Receiving mail when cruising

scourge - March 26, 2013

Hi all,

My wife and I are planning a Great Lakes cruise for 5 - 6 months when I retire.  We are currently in the planning stages and  have no idea what to do about our mail, particularly receiving our mail.  We will not really have an itinerary so we will not really have a set time or place that our mail can be forwarded to, to pick it up.  What is the best way to handle mail when cruising?  We can set up our bills to be automatically paid, but getting our mail is a mystery.  Any suggestions or tips that others have done would be greatly appreciated.

Thanks - Len Buchanan

cberdie's picture

We use a screener like Bill, when we know where we will be in two or three days we will call the marina we will stay in and ask if it is ok to forward to them. We've never heard a no. It pays to pay for two day delivery, just to be sure you won't have to stay for weeks for a mislaid package to arrive.
Carl Berdie

Bill Rohde's picture

We've not bothered with mail forwarding. Instead we've had someone screen our mail for us (a brother-in-law for a few years, and, our daughter when she moved back near our home, but it could be any trusted person). Since we had previously moved to electronic billing and payment for virtually everything (either automatic payments or personally triggered checks sent from our brokerage) we receive little snail mail of importance, But that said, when something does come in our snail mail that requires our attention, our "mail screener" scans and emails it to us. This has worked very well for us as we've been cruising in and out of the country (e.g. Canada, Bahamas, Turks and Caicos, D.R., Puerto Rico, Virgin Islands, etc.) for an average of about 4 months or so each year for the past 8 years. That said, we also have several friends who do use Brenden's Isle (https://www.sbimailservice.com/), which seems to be the major player servicing this market. They offer both a snail mail forwarding service and electronic scanning and forwarding. here's how they describe their service: "Mail Forwarding Services for Cruisers, RVer's and people who travel. That is our Specialty! Founded in 1988, St. Brendan's Isle believes in the basic principal of providing convenient, dependable and friendly postal mail forwarding services with each and every Client contact. This simple philosophy has helped us grow to become one of the largest mail forwarding companies serving over 4000 Clients worldwide."

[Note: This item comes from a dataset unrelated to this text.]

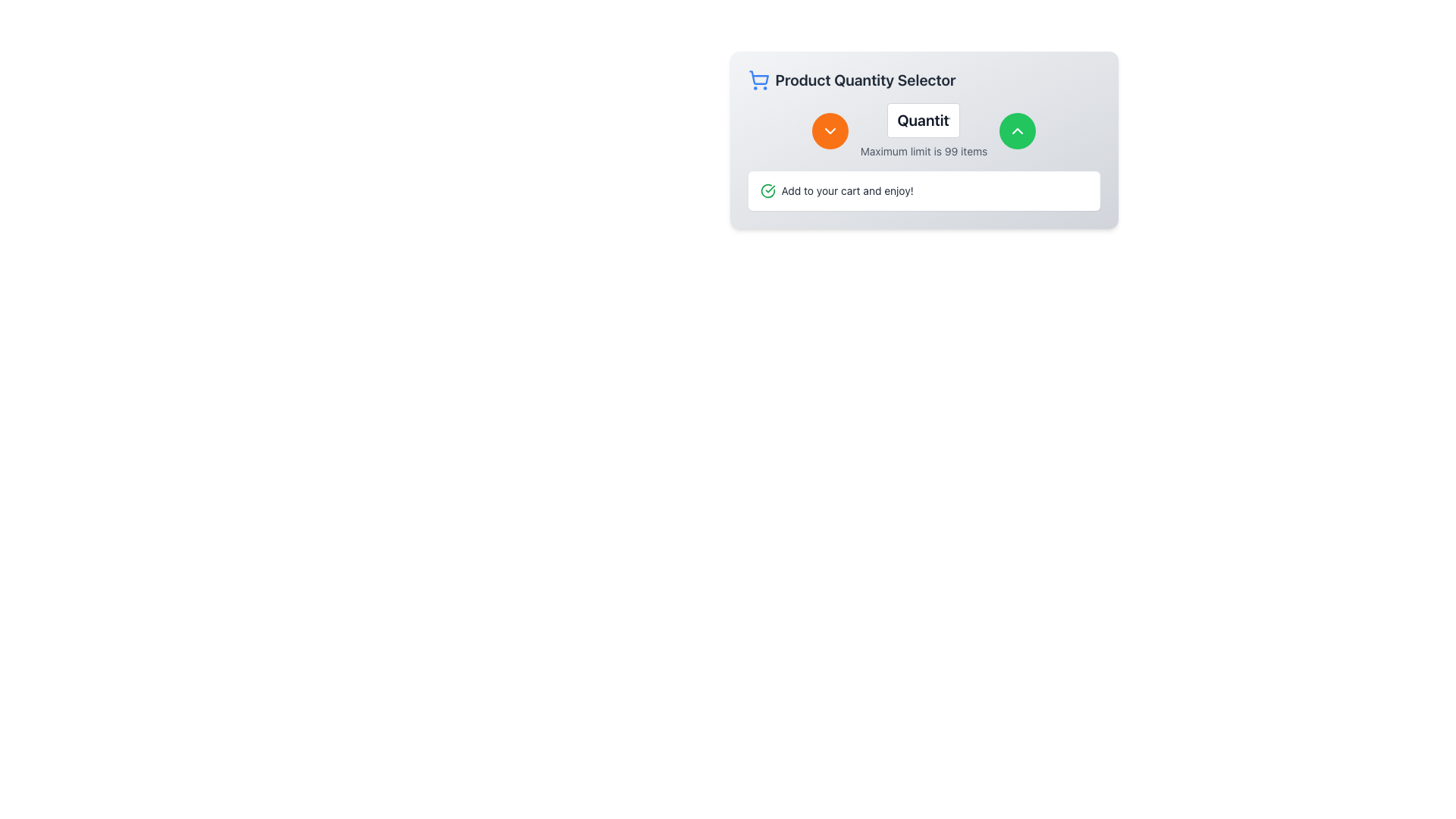 This screenshot has height=819, width=1456. Describe the element at coordinates (758, 77) in the screenshot. I see `the shopping cart icon, which is a blue outlined vector graphic located near the top-left corner of the product quantity selector panel` at that location. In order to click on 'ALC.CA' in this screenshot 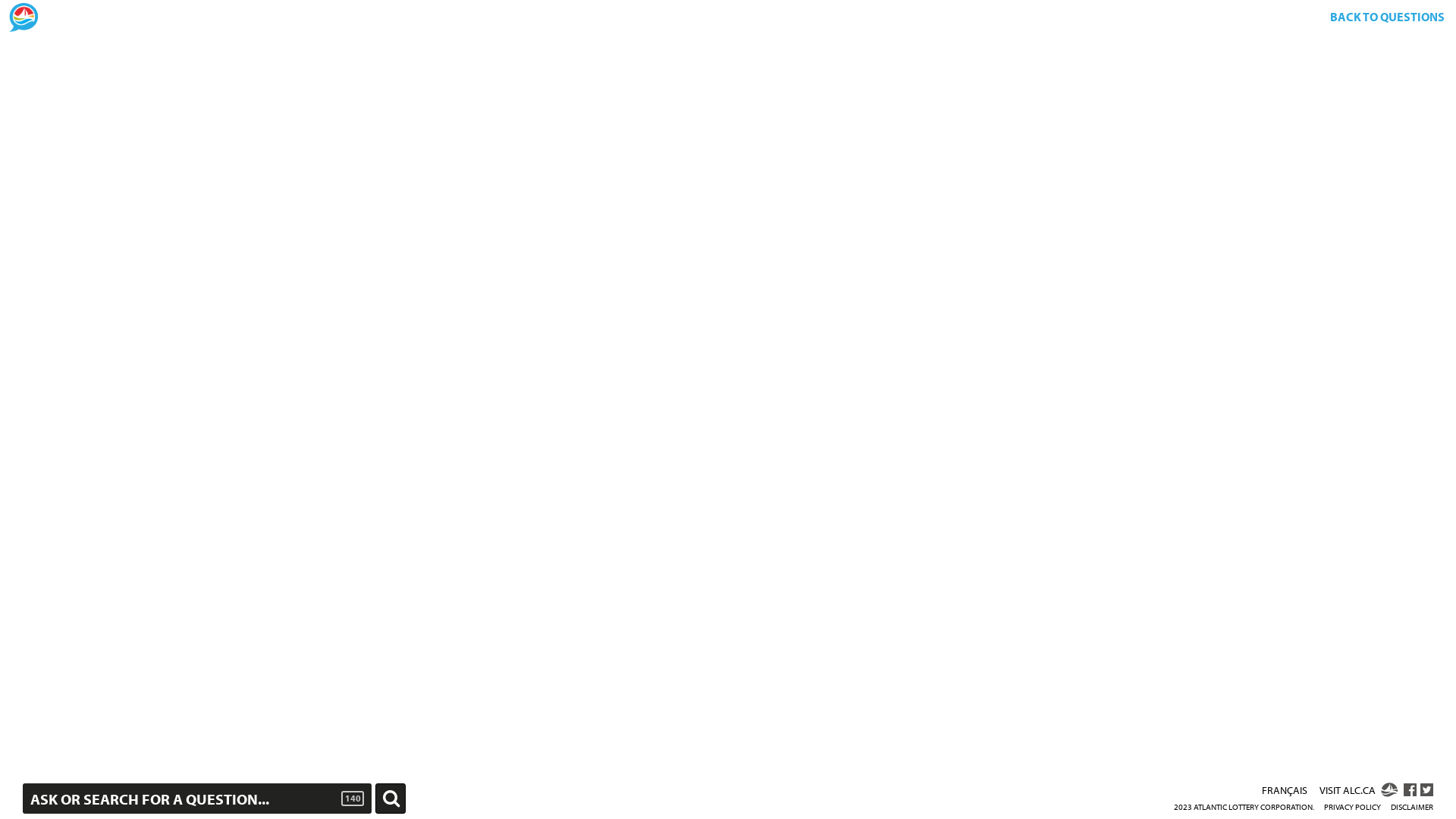, I will do `click(1389, 789)`.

There are definitely some very workable and convenient solutions out there, even made more convenient in the internet age. Best of luck with your decisions on a solution.

Jeff Melin's picture

We are planning an extended cruise in this area this summer. We have previously used a mail forwarder to send mail to US Post Offices in lakeside towns with success. However, we are not familiar with Canadian Post services and would appreciate info on policy and locations for pickups.

Ocean-Explorer's picture

Have your mail sent to SMALLER towns when having it sent via general delivery. The post office is never very far away in a smaller community, while it may be quite a hike in a larger town. Post office locations are often shown on the NOAA charts. You may get more personalized service in a smaller town. We were having mail sent to general delivery in Put-in-Bay several years ago and found that we were going to arrive after closing on a Saturday. I called the post-mistress and she offered to take the package to her home where we could pick it up.

Gunkholer's picture

We use the post offices Premium Forwarding Service. We have it sent to our sons house and he occassionally sends it to us at general delivery. I would like to quit the post office by taking my mail box down but the Admiral is not buying the idea.

jwooll's picture

You can get a local private mail box at a UPS store. This keeps you with a local address for voting and tax purposes. Get them to forward mail when you request it to General Delivery at a post office you will be visiting. This worked well for us as we did a full year on the boat doing the Great Loop.